Each rig has its own head-related transfer function (HRTF), as do you, and these are likely to be different to some degree. Think of this as like the effect of the head and ears on incoming sound, and that effect for your head and ears is bound to be different from that effect of the measurement head. That’s not to say “we all just hear differently”, since we all typically have heads and ears that are… head and ear shaped, but there are still going to be some differences that can be meaningful.
So, HRTF variation is one reason, but there is also another one, and that’s the Headphone Transfer Function (HpTF). This is how the behavior of the headphone can change depending on the head that its on. You mention the well-measuring DCA headphones not sounding very good, one likely explanation for this is that the headphone itself is behaving differently when its being worn by you - and with respect to those headphones in particular I’d actually expect this to be the case (it was the same for me).
It doesn’t mean the graph is wrong, or that categorically the product doesn’t sound like the graph to SOME person.
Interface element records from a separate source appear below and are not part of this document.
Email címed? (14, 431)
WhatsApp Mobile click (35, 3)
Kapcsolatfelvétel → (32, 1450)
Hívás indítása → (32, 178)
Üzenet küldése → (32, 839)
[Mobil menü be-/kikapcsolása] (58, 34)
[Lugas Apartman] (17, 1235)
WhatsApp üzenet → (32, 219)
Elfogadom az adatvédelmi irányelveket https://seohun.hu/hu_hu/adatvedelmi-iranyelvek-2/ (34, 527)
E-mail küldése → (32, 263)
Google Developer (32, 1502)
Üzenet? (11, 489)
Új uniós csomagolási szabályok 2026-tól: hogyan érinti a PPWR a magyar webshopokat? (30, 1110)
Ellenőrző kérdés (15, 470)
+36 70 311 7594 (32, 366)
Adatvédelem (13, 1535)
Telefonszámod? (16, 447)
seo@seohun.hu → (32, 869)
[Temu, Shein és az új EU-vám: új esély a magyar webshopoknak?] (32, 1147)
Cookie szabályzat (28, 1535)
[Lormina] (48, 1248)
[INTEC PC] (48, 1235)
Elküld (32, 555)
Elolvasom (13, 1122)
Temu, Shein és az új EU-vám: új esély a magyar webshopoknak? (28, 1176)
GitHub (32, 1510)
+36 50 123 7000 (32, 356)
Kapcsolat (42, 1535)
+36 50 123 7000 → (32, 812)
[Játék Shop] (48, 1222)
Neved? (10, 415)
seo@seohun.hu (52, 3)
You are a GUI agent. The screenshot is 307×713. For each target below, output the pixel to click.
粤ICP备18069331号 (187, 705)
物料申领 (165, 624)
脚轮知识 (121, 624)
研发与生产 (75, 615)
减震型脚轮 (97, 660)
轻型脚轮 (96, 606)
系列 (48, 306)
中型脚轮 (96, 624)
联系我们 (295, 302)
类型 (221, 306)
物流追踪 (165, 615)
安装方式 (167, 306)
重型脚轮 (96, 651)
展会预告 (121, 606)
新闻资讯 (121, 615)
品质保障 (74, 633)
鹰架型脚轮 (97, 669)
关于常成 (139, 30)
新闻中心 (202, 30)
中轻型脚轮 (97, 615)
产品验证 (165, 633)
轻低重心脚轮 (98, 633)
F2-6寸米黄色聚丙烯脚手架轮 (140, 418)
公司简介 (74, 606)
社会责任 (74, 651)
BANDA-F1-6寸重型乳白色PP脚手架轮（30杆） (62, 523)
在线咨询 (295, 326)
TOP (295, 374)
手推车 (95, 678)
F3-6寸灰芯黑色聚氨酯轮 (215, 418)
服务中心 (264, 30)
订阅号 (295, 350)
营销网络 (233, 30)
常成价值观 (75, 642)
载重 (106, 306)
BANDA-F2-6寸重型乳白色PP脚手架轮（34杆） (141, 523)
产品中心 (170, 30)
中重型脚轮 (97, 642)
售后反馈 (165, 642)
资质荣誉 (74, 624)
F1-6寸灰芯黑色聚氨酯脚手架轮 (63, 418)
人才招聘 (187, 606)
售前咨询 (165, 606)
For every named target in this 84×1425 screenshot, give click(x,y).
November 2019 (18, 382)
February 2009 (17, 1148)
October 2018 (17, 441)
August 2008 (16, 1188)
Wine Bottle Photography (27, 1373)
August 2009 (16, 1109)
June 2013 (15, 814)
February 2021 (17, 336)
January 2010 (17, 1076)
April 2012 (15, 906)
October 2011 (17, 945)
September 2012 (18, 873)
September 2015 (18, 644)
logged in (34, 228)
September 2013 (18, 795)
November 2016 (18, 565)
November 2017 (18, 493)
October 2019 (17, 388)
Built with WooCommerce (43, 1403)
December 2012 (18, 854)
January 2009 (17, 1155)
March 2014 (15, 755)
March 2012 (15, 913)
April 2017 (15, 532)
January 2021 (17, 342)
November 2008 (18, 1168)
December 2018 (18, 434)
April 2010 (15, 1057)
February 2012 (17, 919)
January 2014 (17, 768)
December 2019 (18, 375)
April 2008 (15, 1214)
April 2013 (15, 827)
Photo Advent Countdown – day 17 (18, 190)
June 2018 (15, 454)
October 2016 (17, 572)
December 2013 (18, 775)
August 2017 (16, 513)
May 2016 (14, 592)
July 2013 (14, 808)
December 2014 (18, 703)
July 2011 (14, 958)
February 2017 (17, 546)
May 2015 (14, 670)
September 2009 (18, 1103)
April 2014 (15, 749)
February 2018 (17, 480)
It just means it doesn’t to you, because the condition of that headphone is different. Bottom line, HRTF and HpTF effects explain much of the whole “there’s more than just FR” concept - at least in cases where all else is reasonably equivalent.
That’s awesome! I didn’t know that
Eh headphones and IEMs are minimal phase so it really shouldn’t matter for the most part. Multi driver setups might potentially be problematic but in recent years companies have become pretty good at using different length sound tubes for each drivers to minimize such an effect. Also phase measurements are done to check out the very thing you’re discussing here so might be worth checking it out.
I EQ everything so what metric should I look for to determine whether I’ll like a thing if not a FR graph?
I have no technical idea why I like my Grados more than cheaper sets. They’re just… clearer.
The frequency response is what is tricking your brain into thinking you are hearing time domain differences.
Every single time I thought a headphone sounded slow or fast or whatever it could be reversed with EQ.
You just don’t read good sites if you think people don’t check the phase response, resonances and like of the drivers and headset cups. ASR routinely produces harmonic distortion at various (very loud, usually) listening levels, and there’s group delay plot that illuminates the time-domain behavior of the system. Group delay is the useful way to look at phase response, as it is derivate of phase with frequency, and is ideally a flat line showing that all frequencies arrive to listener simultaneously.